Colossal Brownian yet non-Gaussian diffusion in a periodic potential: impact of nonequilibrium noise amplitude statistics

TL;DR

This paper investigates how nonequilibrium noise amplitude statistics influence colossal, non-Gaussian diffusion in a periodic potential, revealing that amplitude distribution tails significantly affect diffusion magnitude and statistical properties, with implications for biological transport.

Contribution

It extends previous work by analyzing the impact of noise amplitude distribution tails on colossal non-Gaussian diffusion, highlighting their role in diffusion enhancement and statistical behavior.

Findings

Amplitude distribution tails critically affect diffusion amplification.

The position distribution remains Gaussian despite non-Gaussian increments.
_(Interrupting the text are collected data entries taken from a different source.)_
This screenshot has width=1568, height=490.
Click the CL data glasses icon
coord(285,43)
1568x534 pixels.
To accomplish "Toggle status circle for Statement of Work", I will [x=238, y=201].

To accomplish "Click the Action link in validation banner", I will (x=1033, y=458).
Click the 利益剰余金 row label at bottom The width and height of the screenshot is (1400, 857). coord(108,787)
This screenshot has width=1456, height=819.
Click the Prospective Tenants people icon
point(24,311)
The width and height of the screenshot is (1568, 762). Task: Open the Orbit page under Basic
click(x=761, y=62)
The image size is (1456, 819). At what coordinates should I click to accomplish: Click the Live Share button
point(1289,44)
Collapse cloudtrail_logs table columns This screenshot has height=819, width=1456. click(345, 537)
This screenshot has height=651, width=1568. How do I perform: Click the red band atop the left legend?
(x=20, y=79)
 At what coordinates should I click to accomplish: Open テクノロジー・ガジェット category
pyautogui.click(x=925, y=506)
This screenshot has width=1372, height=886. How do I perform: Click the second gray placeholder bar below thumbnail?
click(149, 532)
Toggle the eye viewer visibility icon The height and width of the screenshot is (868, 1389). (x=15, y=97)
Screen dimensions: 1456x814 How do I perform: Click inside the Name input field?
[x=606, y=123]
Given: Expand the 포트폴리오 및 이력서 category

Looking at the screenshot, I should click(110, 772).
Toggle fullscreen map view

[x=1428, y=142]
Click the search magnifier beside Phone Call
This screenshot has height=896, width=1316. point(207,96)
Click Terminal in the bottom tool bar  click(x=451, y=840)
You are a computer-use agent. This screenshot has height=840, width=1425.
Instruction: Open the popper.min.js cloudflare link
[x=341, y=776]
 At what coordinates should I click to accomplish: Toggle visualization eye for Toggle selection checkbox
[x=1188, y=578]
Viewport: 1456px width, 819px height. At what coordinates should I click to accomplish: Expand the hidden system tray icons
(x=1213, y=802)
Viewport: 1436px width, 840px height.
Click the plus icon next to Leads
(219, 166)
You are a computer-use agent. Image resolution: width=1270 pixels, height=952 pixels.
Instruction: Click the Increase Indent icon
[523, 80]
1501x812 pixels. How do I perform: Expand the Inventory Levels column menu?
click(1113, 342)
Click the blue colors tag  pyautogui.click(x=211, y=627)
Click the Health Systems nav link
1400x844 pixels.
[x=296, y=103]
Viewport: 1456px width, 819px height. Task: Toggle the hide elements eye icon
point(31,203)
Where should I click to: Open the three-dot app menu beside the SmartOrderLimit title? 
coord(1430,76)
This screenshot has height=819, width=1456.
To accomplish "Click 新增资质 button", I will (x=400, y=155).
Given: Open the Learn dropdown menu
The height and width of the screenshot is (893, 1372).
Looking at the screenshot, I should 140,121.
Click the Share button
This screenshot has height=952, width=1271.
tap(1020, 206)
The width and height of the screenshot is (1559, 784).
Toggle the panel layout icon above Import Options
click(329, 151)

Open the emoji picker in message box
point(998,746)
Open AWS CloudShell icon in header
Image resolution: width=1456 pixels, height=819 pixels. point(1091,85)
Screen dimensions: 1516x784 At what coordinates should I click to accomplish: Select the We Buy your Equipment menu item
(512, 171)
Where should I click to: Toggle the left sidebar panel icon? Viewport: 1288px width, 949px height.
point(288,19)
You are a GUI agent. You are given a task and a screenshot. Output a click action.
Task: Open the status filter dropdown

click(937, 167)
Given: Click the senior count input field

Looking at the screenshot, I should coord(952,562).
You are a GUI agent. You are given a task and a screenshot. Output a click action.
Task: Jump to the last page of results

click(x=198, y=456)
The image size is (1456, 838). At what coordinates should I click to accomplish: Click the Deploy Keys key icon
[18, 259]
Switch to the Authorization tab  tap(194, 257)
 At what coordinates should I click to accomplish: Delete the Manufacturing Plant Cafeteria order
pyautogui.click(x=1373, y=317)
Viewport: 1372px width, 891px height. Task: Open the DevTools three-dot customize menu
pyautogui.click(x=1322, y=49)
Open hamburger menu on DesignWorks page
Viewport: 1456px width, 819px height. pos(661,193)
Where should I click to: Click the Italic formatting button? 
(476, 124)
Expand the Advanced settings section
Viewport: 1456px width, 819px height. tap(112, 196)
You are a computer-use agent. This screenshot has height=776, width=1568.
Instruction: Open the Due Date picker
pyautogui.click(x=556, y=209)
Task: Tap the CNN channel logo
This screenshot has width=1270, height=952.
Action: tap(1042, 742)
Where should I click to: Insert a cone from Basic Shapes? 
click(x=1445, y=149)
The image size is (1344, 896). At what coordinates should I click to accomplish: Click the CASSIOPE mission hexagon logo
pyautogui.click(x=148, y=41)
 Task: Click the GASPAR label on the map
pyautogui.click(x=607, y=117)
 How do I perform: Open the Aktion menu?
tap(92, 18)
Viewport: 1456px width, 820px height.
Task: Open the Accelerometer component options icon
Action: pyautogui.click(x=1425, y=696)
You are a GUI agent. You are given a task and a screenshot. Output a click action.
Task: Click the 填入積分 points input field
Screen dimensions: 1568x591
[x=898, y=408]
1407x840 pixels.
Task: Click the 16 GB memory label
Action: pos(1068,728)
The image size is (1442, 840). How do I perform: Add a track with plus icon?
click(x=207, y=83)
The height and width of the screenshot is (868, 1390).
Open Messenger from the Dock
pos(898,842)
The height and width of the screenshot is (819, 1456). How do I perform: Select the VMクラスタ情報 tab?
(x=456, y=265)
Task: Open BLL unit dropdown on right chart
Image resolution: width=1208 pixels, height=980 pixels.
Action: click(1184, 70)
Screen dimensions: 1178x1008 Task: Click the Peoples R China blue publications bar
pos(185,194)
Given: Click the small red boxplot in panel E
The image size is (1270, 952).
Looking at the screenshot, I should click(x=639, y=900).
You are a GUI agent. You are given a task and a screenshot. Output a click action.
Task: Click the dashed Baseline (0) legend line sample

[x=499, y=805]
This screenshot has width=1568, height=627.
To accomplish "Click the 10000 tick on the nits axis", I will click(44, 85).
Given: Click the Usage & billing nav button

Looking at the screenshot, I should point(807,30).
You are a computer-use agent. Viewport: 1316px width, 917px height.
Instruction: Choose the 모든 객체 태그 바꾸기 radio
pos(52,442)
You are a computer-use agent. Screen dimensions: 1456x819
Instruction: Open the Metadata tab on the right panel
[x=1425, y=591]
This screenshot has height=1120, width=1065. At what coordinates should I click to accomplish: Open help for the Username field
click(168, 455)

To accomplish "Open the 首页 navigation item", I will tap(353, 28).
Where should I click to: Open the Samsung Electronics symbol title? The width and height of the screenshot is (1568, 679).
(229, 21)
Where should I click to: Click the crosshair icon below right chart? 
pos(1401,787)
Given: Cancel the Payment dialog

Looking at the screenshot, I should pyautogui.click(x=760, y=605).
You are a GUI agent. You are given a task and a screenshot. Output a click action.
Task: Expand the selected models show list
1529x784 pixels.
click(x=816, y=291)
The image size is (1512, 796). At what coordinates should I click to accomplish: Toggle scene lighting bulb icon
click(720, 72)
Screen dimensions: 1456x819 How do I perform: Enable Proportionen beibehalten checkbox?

Diffusive behavior in nonequilibrium systems like living cells is profoundly influenced.

Abstract

Last year in [Phys. Rev. E 102, 042121 (2020)] the authors studied an overdamped dynamics of nonequilibrium noise driven Brownian particle dwelling in a spatially periodic potential and discovered a novel class of Brownian, yet non-Gaussian diffusion. The mean square displacement of the particle grows linearly with time and the probability density for the particle position is Gaussian, however, the corresponding distribution for the increments is non-Gaussian. The latter property induces the colossal enhancement of diffusion, significantly exceeding the well known effect of giant diffusion. Here we considerably extend the above predictions by investigating the influence of nonequilibrium noise amplitude statistics on the colossal Brownian, yet non-Gaussian diffusion. The tail of amplitude distribution crucially impacts both the magnitude of diffusion amplification as well as Gaussianity of the position and increments statistics. Our results carry profound consequences for diffusive behaviour in nonequilibrium settings such as living cells in which diffusion is a central transport mechanism.